▶ Work instruction: A verbatim transcript of the lines below, starting at the first and ending with the one that holds "ABOUT (1037, 20)", is what should be produced.

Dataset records
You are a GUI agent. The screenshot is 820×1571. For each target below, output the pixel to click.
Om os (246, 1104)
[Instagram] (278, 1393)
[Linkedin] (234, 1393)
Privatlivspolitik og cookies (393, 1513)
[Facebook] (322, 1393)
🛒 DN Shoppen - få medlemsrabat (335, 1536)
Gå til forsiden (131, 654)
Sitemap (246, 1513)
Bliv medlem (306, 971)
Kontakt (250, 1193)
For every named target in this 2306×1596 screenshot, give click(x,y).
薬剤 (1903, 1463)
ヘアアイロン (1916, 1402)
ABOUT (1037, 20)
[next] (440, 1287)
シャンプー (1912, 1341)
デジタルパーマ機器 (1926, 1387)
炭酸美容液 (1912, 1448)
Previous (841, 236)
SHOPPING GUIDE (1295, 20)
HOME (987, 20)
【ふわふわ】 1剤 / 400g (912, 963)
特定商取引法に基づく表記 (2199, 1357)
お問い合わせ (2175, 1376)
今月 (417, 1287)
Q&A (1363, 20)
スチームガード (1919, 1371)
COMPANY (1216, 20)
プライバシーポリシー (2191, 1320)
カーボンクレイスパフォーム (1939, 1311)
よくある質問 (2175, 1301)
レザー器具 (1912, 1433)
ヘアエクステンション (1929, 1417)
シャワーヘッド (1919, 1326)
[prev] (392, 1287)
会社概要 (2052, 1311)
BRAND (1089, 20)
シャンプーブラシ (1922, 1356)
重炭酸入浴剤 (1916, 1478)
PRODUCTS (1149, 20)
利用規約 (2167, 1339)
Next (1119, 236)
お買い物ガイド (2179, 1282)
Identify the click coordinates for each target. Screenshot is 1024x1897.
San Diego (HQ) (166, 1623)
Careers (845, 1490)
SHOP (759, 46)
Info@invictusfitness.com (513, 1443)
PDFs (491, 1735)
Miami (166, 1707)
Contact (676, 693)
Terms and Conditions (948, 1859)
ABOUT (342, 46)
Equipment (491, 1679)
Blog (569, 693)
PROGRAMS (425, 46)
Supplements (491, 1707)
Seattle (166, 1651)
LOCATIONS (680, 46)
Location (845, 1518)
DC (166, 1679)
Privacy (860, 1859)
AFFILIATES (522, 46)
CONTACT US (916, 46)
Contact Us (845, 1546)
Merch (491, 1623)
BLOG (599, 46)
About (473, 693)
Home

▶ Answer box:
You are a GUI agent. The screenshot is 820×1571. For each target below, output the pixel to click.
Om os (246, 1104)
[Instagram] (278, 1393)
[Linkedin] (234, 1393)
Privatlivspolitik og cookies (393, 1513)
[Facebook] (322, 1393)
🛒 DN Shoppen - få medlemsrabat (335, 1536)
Gå til forsiden (131, 654)
Sitemap (246, 1513)
Bliv medlem (306, 971)
Kontakt (250, 1193)
For every named target in this 2306×1596 screenshot, give click(x,y).
薬剤 (1903, 1463)
ヘアアイロン (1916, 1402)
ABOUT (1037, 20)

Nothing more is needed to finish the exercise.